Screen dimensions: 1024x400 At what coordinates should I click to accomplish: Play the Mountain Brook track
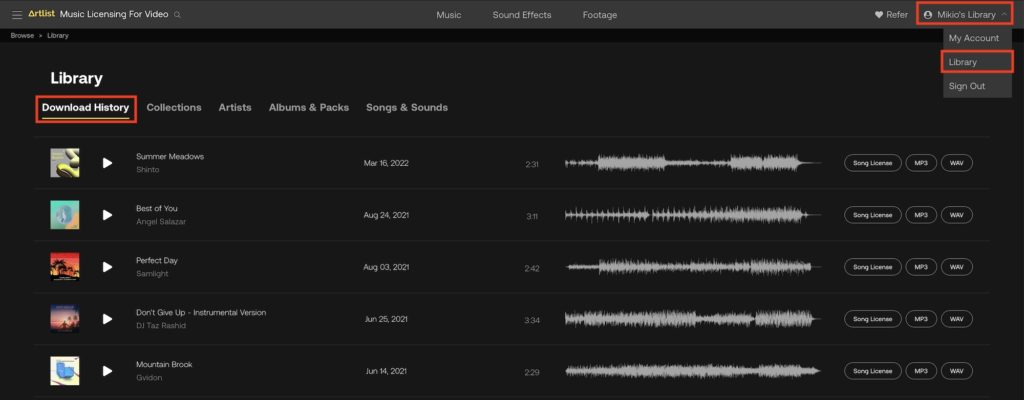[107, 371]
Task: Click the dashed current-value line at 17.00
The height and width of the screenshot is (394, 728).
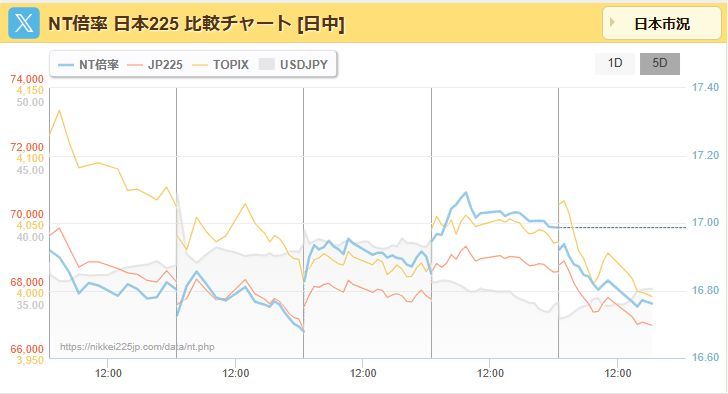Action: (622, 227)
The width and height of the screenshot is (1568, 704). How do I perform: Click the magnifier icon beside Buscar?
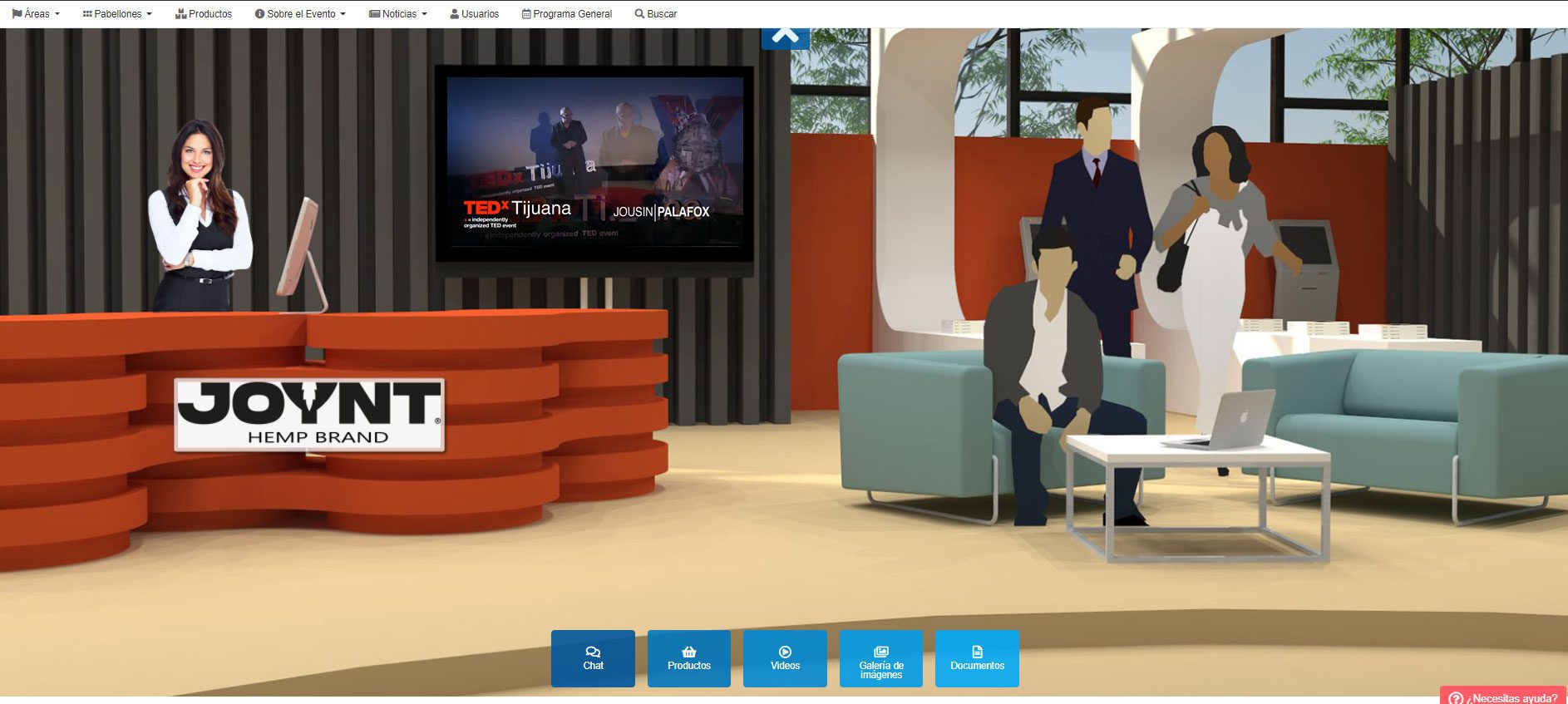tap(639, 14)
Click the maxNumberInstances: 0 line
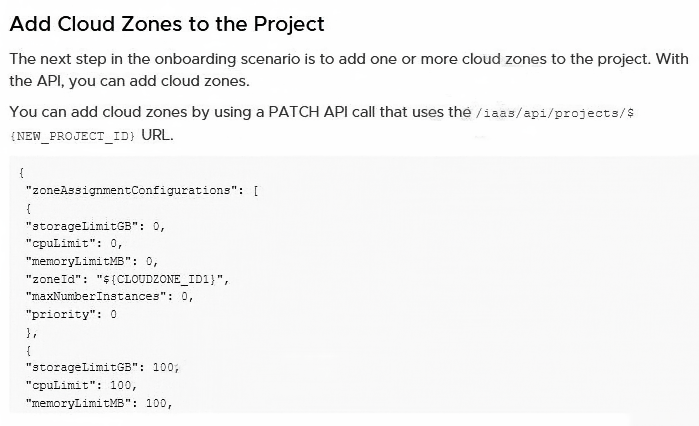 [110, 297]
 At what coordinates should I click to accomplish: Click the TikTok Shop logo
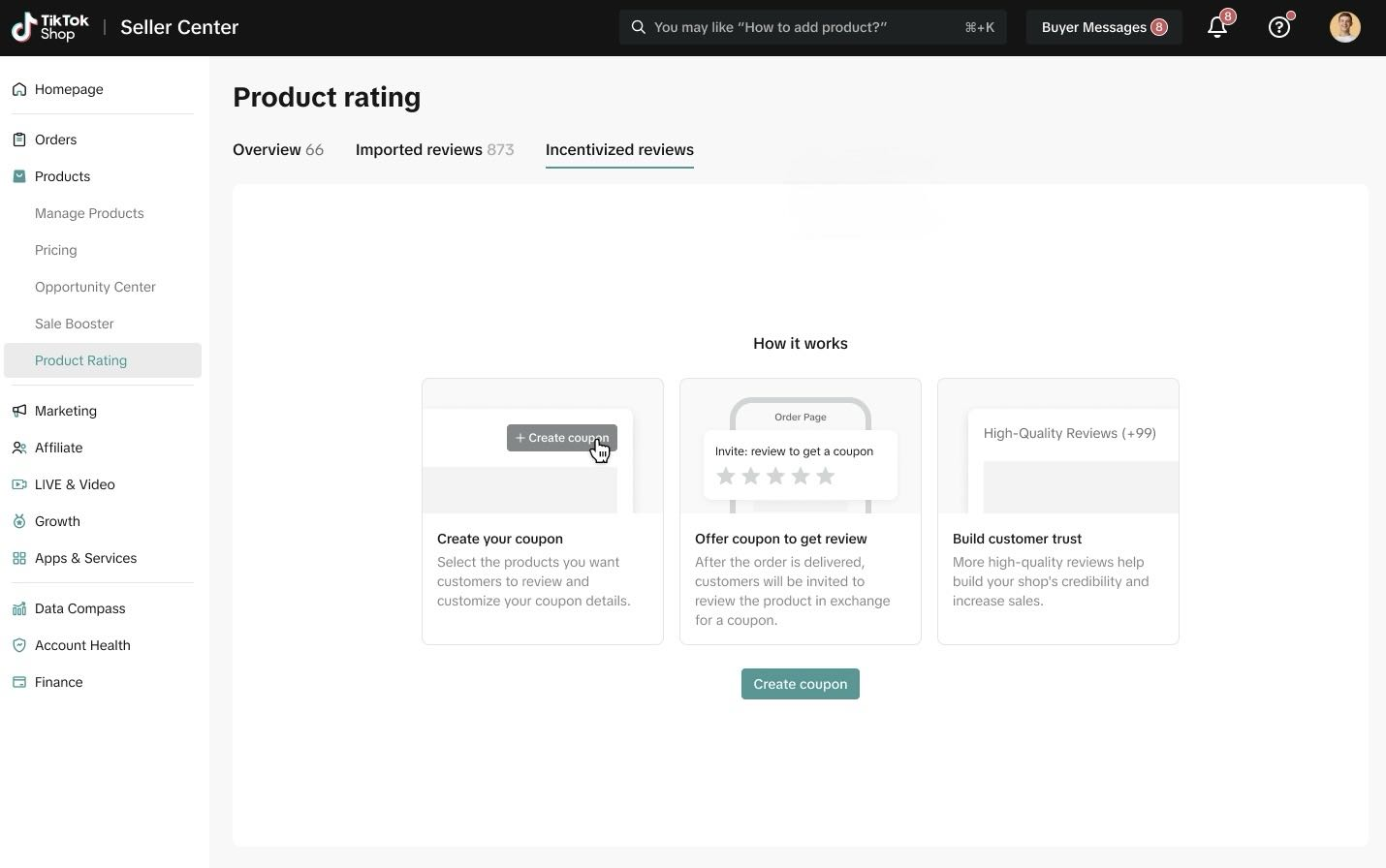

[Work required] A verbatim copy of the entries, stripped of pictures, should be produced.

[Result of this exercise]
Screen dimensions: 1024x400 At what coordinates should I click to accomplish: Play the Mountain Brook track
[107, 371]
Task: Click the dashed current-value line at 17.00
The height and width of the screenshot is (394, 728).
Action: (622, 227)
The width and height of the screenshot is (1568, 704). How do I perform: Click the magnifier icon beside Buscar?
tap(639, 14)
Click the maxNumberInstances: 0 line
 [110, 297]
 At what coordinates should I click to accomplish: Click the TikTok Shop logo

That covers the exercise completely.